VICENZA - La sua è una di quelle malattie con il triste appellativo di "rare", lo ha stabilito anche la Regione Veneto lo scorso anno. In termine sanitario viene definita Sensibilità clinica multipla (Mcs), una sindrome immuno tossica simile all'allergia, ma purtroppo molto più grave. Cinzia Pegoraro, 42enne di Caldogno, madre di due figlie, lancia un accorato appello: «All'ospedale non posso andare a farmi curare perchè non sono attrezzati. I medici sono gentili, ma la direzione sanitaria non si prenderebbe mai la responsabilità di curarmi».



Lei rischia la vita ogni giorno. Spiega infatti che «anche un banale mal di denti diventa un problema insormontabile per me. Di recente mi è stato risolto con un'estrazione quando bastava una cura, ma nessuno era pronto, nessuno voleva, sapeva».



I primi sintomi una decina di anni fa: allergie, intolleranze alimentari, reumatismi, stanchezza e problemi alla vista. Visite e analisi di ogni genere fino al verdetto che arriva al professor Giovanni Genovesi dell'Umberto I di Roma, poco più di un anno fa. Ora si sente abbandonata: «La Regione Veneto il 3 marzo 2013 ha riconosciuto la Mcs come malattia rara, ma dall'approvazione del decreto, e c'erano due mesi di tempo, non sono seguiti i protocolli attuativi. Solo all'estero si sonoorganizzati con studi, cure e farmaci adatti, ma in Italia non possiamo nemmeno importarli».
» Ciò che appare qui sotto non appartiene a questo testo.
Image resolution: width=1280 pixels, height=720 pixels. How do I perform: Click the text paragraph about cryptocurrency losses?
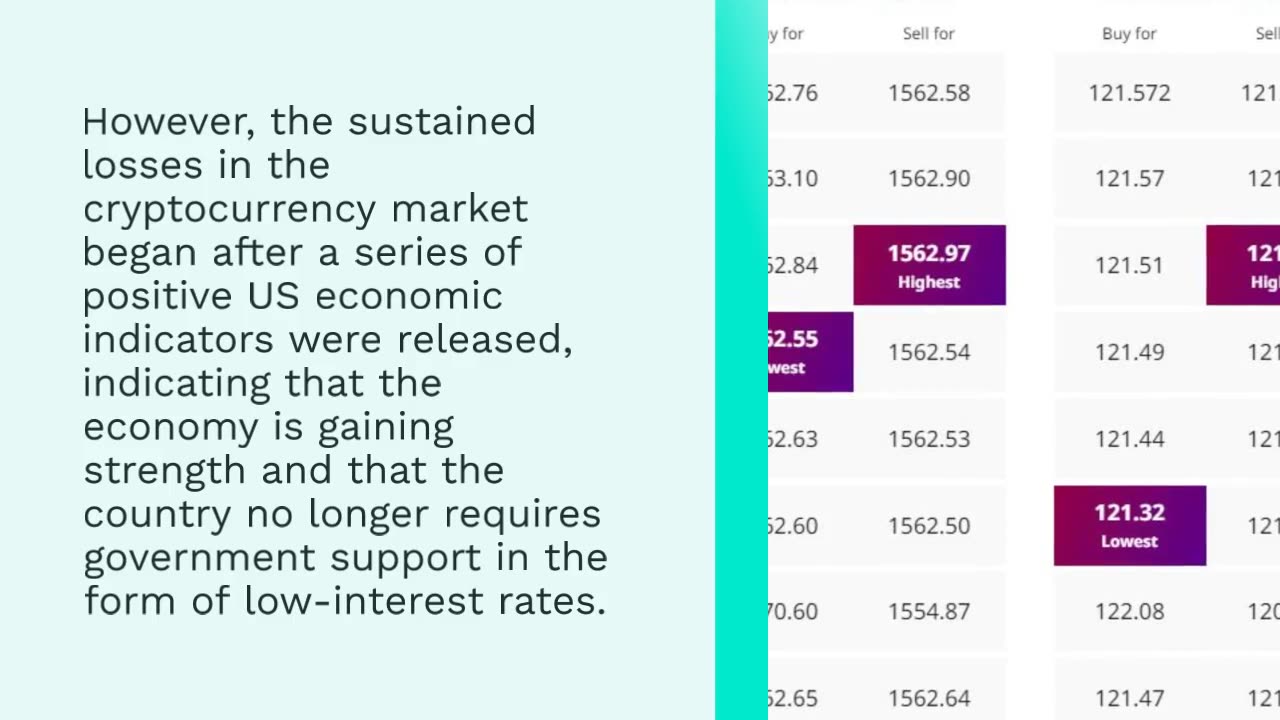(345, 360)
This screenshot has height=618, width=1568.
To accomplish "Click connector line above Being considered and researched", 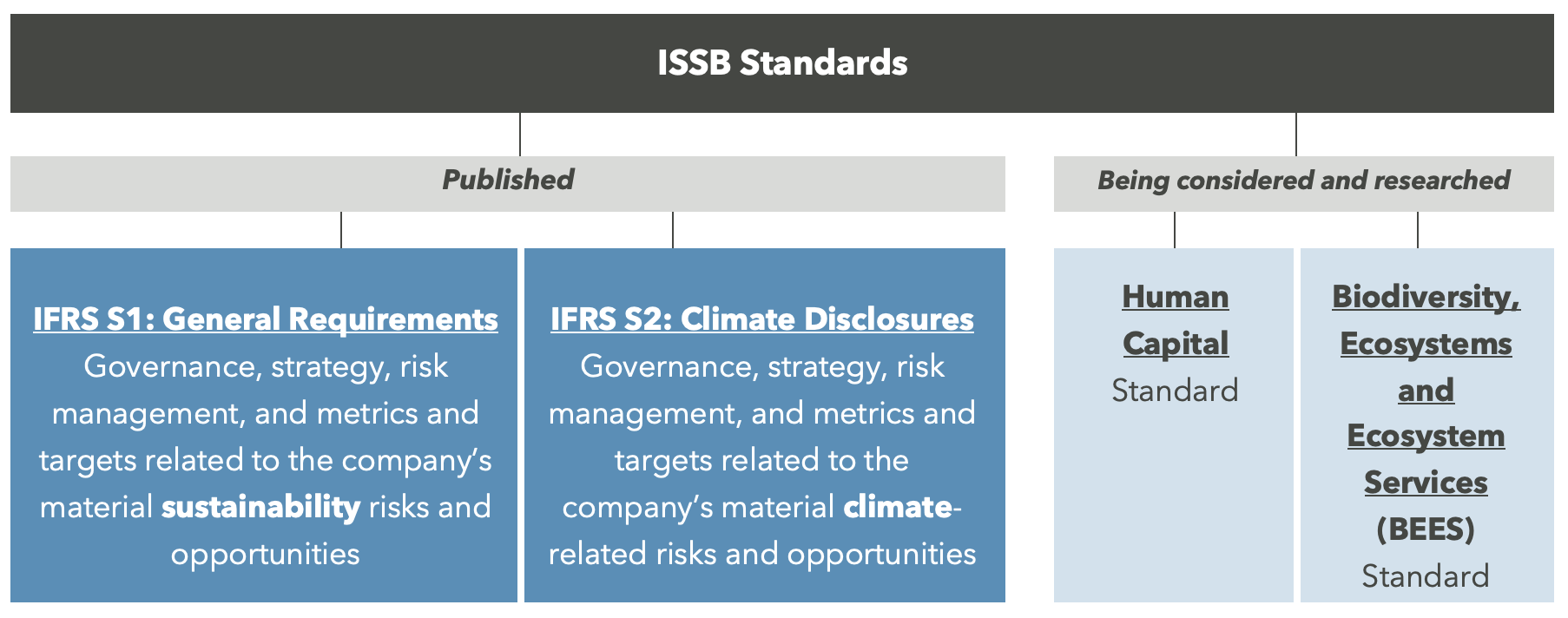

L'ultima crisi l'ha colpita a Natale: smog e polveri non le permettono di respirare. «L'ambulanza s'è rifiutata d'intervenire rimandandomi alla Guardia medica - racconta Cinzia - in ospedale un primario non ha ricevuto l'autorizzazione alle cure dalla direzione sanitaria: troppo rischiose. Come possso vivere così? E anche mia suocera è affetta dalla stessa sindrome».



Del caso di Cinzia si è occupato il sen. padovano Antonio De Poli (Udc): "Quello delle malattie rare è un problema molto complesso, ho presentato a Roma un Ddl che propone di istituire due fondi, uno per le malattie rare e uno ad hoc per la cura e il sostegno ai pazienti affetti da tali patologie. L'Italia, così come altri Paesi in Europa (es. Francia e Spagna), deve dotarsi di un Piano nazionale che indichi le priorità strategiche di intervento per garantire ai malati un equo accesso ai servizi e migliorare la loro qualità di vita".



Sono 5 mila le malattie rare, secondo l'Oms (Organizzazione mondiale della sanità), l'80% delle quali di origine genetica.
«Le industrie farmaceutiche, a causa della limitatezza del mercato di riferimento - conclude De Poli - hanno scarso interesse a sviluppare la ricerca e la produzione dei cosiddetti 'farmaci orfani'».



In Commissione Sanità al Senato sta per essere discusso il Ddl che prevede, fra l'altro,
«la defiscalizzazione degli oneri per la ricerca e la produzione di farmaci». Un piccolo segno di speranza anche per Cinzia che, però, ogni giorno rischia la vita e non può più aspettare.